The expected output is an exact copy of the lines from the one containing "Given: Click currency" through the final line of the entries below, with no images.

BEGIN Material provided

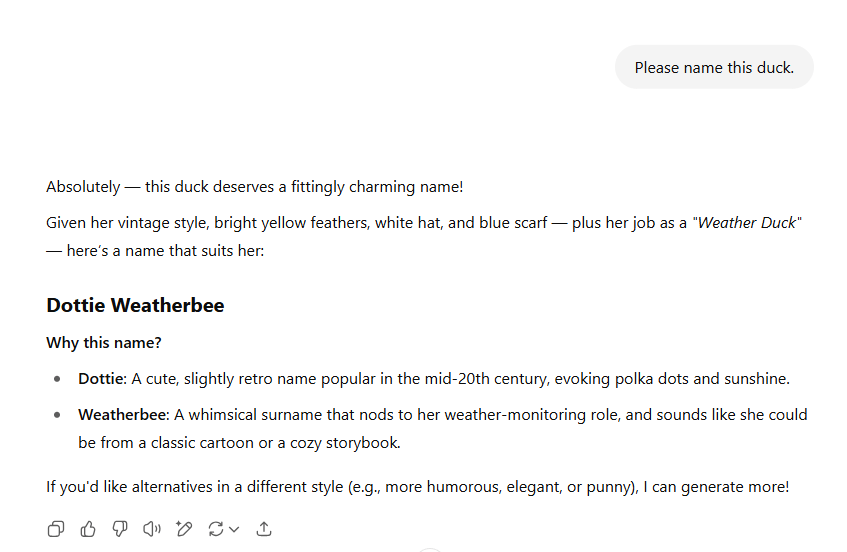Click the "Dottie Weatherbee" heading
847x552 pixels.
click(x=135, y=305)
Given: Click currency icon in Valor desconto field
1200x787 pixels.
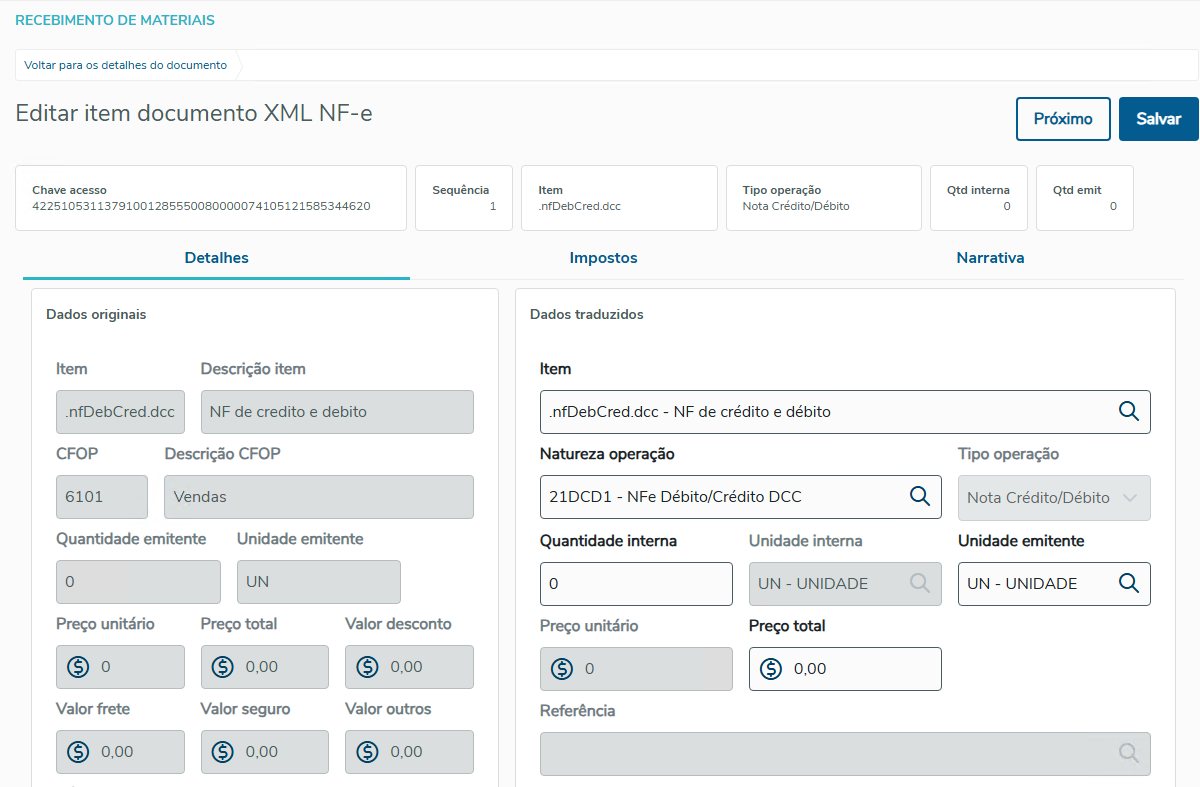Looking at the screenshot, I should pyautogui.click(x=367, y=667).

END Material provided

Finished exercise
Given: Click currency icon in Valor desconto field
1200x787 pixels.
Looking at the screenshot, I should pyautogui.click(x=367, y=667).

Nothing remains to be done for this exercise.